● **To-do list**:
• 1. Answer these questions from the Delek Group results release:
(a) What net income did the group report for the nine-month period?
(b) How much was the third quarter dividend?
(c) What did group revenues amount to in the third quarter of 2010?
• 2. In the Delek Group results release, copy the passage starting at "TEL AVIV, Israel, November" and ending at "at: http://www.delek-group.com.".

TEL AVIV, Israel, November 30, 2010 /PRNewswire/ -- Delek Group
Ltd. (TASE: DLEKG.TA , OTCQX: DGRLY) (hereinafter: "Delek Group" or
"The Group") reported its results for the three and nine-month
period ended September 30, 2010. The
full financial statements are available on Delek Group's website
at: http://www.delek-group.com.
Financial Highlights of the Nine Month Period
- Revenues grew year-over-year 12% to NIS 31.7 billion;
- Group operating profit reaches NIS 1.1 billion growing 9%
year-over-year;
- Net income of NIS 302 million;
- Third quarter dividend issued amounted to NIS 500 million
- Strong improvement in profitability in Groups' core
businesses including natural gas sales, European gas station business,
insurance sector and automotive sector;
First Nine Months 2010 Results
Group revenues for the first nine months of 2010 totaled
NIS 31.7 billion, a growth of
approximately 12% compared with NIS 28.4
billion in the same period in 2009. Group revenues in the
third quarter of 2010 amounted to NIS 12.2
billion, an increase of 16% compared with NIS 10.5 billion in the second quarter of 2009.

● **Element and text position data**:
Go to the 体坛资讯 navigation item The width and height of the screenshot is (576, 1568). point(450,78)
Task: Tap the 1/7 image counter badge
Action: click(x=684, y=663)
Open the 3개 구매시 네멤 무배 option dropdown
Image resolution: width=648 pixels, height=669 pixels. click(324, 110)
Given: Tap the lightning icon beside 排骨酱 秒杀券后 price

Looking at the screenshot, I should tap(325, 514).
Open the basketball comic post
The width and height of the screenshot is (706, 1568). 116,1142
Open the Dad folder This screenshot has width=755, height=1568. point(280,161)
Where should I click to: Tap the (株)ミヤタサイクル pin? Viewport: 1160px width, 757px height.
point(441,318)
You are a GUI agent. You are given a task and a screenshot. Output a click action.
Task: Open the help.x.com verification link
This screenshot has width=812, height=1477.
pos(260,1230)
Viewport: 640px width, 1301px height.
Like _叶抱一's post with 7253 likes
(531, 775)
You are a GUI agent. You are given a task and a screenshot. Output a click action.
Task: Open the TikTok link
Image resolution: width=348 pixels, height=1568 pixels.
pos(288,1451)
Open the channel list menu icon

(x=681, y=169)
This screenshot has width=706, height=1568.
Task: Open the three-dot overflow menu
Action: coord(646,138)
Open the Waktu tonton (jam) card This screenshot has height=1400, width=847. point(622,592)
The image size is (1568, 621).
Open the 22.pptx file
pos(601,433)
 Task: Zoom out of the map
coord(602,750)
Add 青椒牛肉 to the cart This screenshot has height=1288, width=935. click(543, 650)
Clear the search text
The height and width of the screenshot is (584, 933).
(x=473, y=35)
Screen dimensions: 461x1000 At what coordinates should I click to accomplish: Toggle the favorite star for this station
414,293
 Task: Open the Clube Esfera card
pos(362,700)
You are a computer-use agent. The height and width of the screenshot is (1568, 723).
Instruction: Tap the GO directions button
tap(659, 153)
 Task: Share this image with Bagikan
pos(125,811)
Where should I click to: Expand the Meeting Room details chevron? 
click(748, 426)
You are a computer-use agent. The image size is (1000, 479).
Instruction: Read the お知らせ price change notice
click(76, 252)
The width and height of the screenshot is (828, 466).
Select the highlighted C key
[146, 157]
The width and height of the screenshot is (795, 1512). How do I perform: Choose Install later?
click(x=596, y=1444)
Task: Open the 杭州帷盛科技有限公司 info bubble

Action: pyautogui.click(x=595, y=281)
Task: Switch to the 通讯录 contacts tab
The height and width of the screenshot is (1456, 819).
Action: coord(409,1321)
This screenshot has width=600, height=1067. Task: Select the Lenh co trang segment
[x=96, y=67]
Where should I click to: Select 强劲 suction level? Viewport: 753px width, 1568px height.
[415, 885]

● **Results of the exercise**:
• 1.
(a) NIS 302 million
(b) NIS 500 million
(c) NIS 12.2 billion

• 2.
TEL AVIV, Israel, November 30, 2010 /PRNewswire/ -- Delek Group
Ltd. (TASE: DLEKG.TA , OTCQX: DGRLY) (hereinafter: "Delek Group" or
"The Group") reported its results for the three and nine-month
period ended September 30, 2010. The
full financial statements are available on Delek Group's website
at: http://www.delek-group.com.